• _抜粋本文_
╭──

徳川家康(1) 出生乱離の巻 (山岡荘八歴史文庫)
徳川家康出生前夜
物語は徳川家康の出生前から始まります。
天文(てんぶん)10年(1541年)、三河岡崎(みかわ・おかざき)の戦国大名(せんごくだいみょう)松平(まつだいら)氏は尾張(おわり)の織田(おだ)氏、駿河(するが)の今川(いまがわ)氏に挟まれて存続が危うい状況でした。
一時三河一国を席捲(せっけん)した松平次郎三郎清康は、尾張の守山(もりやま)にて織田弾正忠信秀(信長の父)の計略によって自分の家臣によって暗殺されます。
松平家の跡を継いだ次郎三郎広忠は幼少で、一族の裏切りにより一時伊勢国(いせのくに)に逃れます。
のち東条吉良左兵衛佐持広の援助によって三河岡崎に復帰しますが、松平一族は相変わらずバラバラでした。
東は織田弾正忠信秀、西は今川治部大輔義元の圧力にさらされていました。
於大の方の輿入れ
当時の武家の結婚は恋愛結婚などほとんどなく、政略結婚と呼ばれる政治的な意味をもった結婚でした。

╰──

• _資料_
╭──

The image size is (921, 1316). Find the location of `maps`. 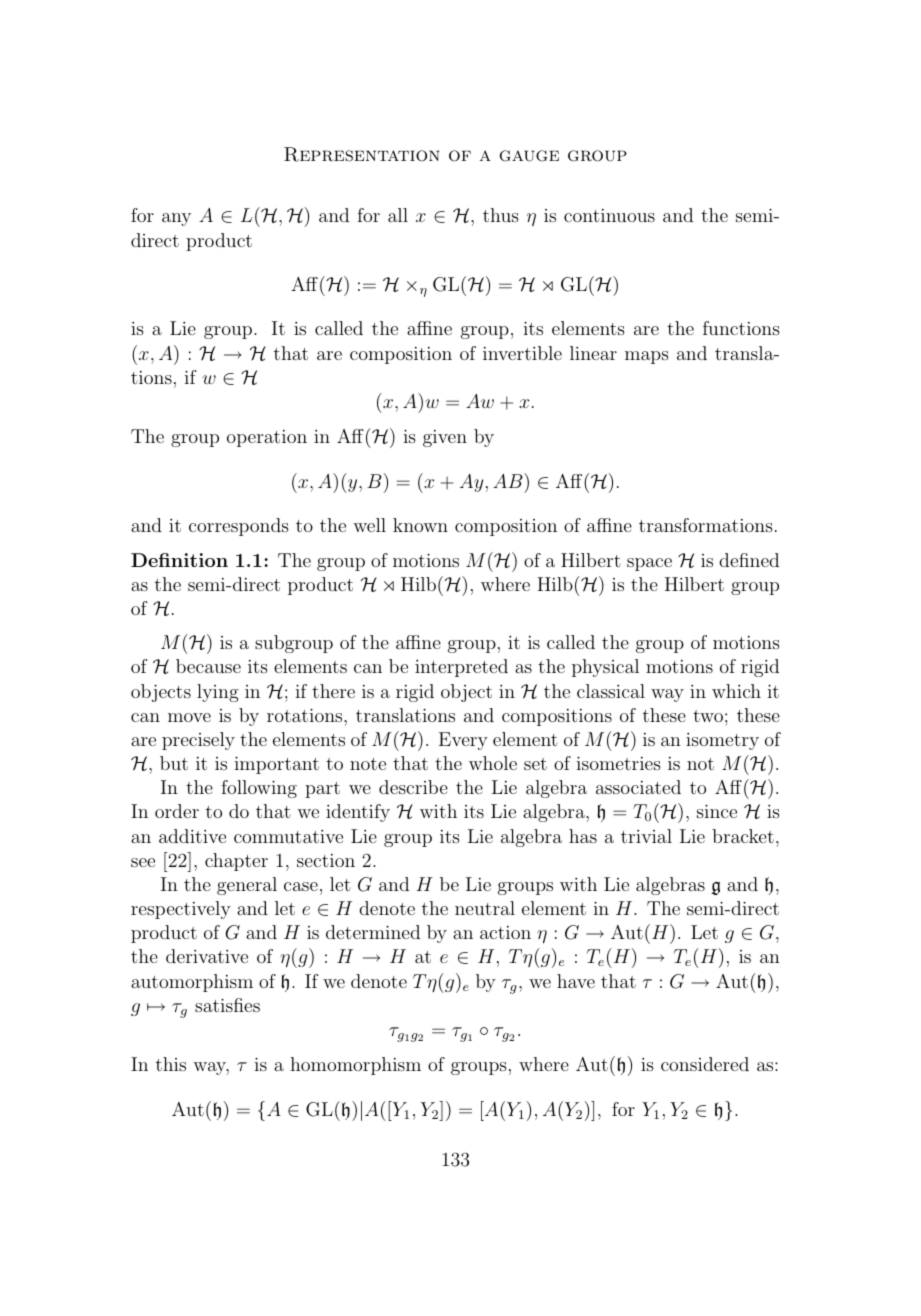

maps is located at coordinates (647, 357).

╰──
╭──

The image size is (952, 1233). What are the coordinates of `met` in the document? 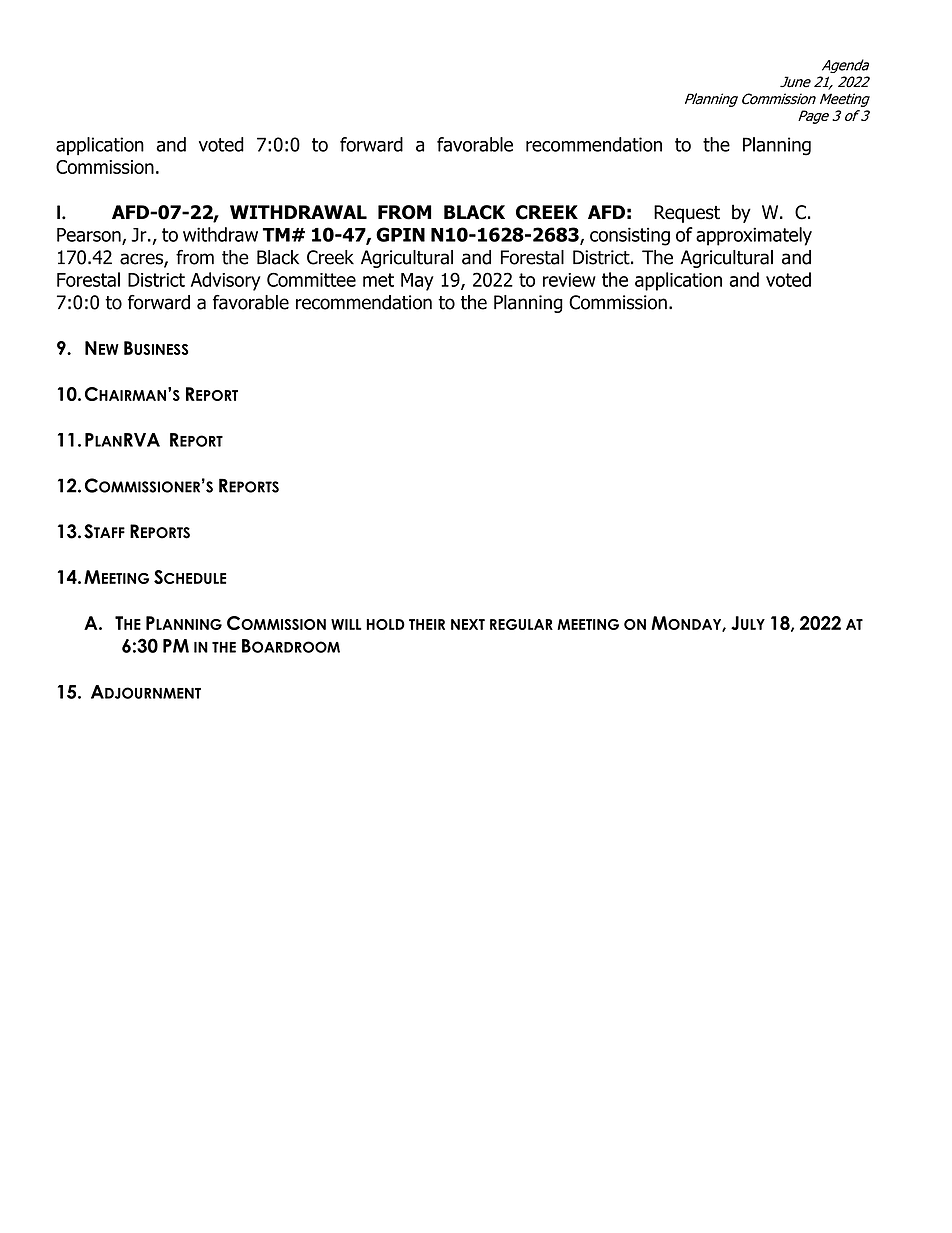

╰──
╭──

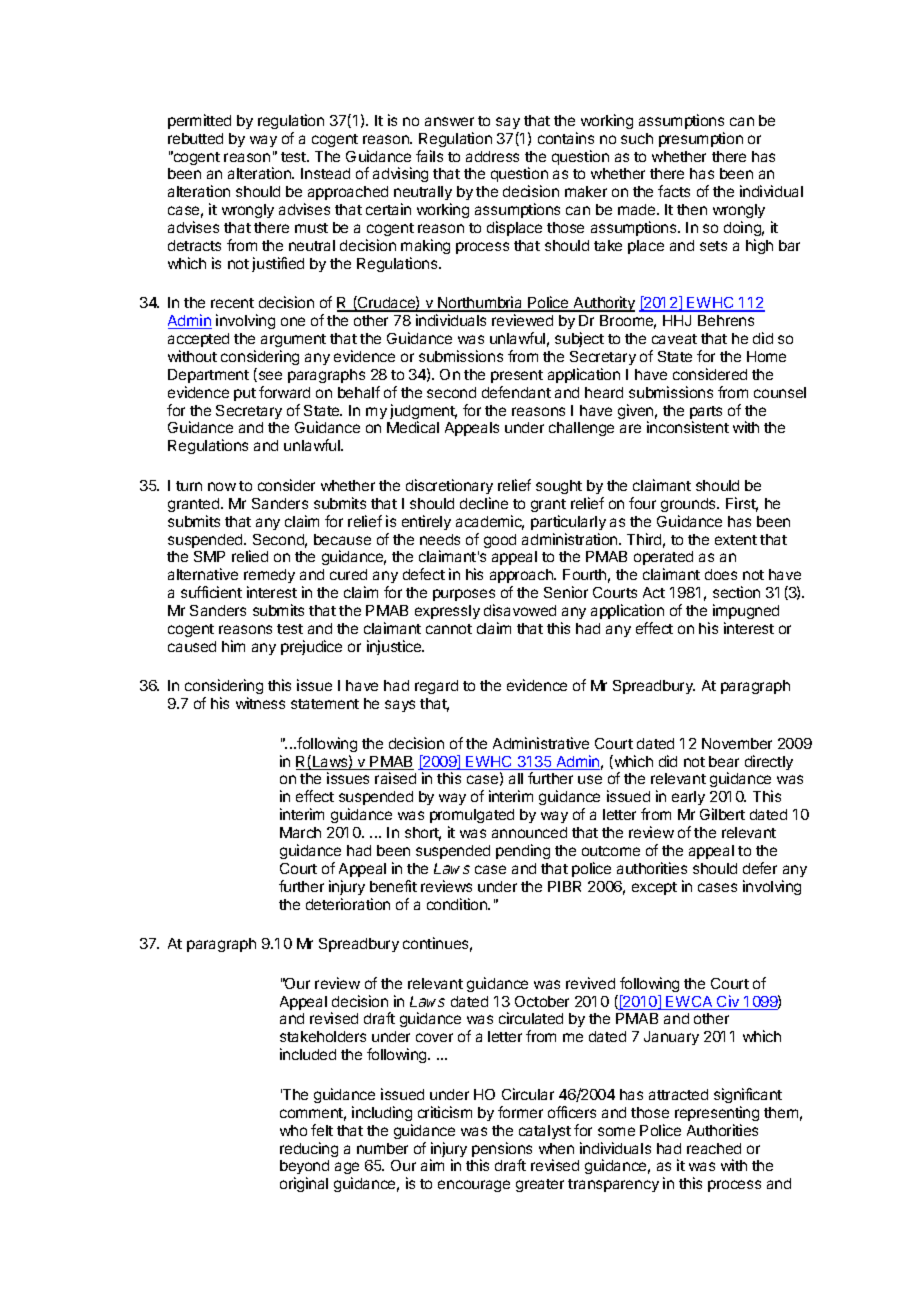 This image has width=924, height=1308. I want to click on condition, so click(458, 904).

╰──

• _問題_
次の(a)〜(c)が抜粋本文の内容と合っているかを「はい」か「いいえ」で答え、判断の決め手となる本文の語句を引用せよ。(a) 松平次郎三郎清康は自分の家臣に暗殺された。(b) 次郎三郎広忠は一族の裏切りにより駿河に逃れた。(c) 広忠が三河岡崎に復帰したあと、松平一族はまとまった。

• _解答_
(a) はい。「自分の家臣によって暗殺されます」
(b) いいえ。「一族の裏切りにより一時伊勢国(いせのくに)に逃れます」
(c) いいえ。「松平一族は相変わらずバラバラでした」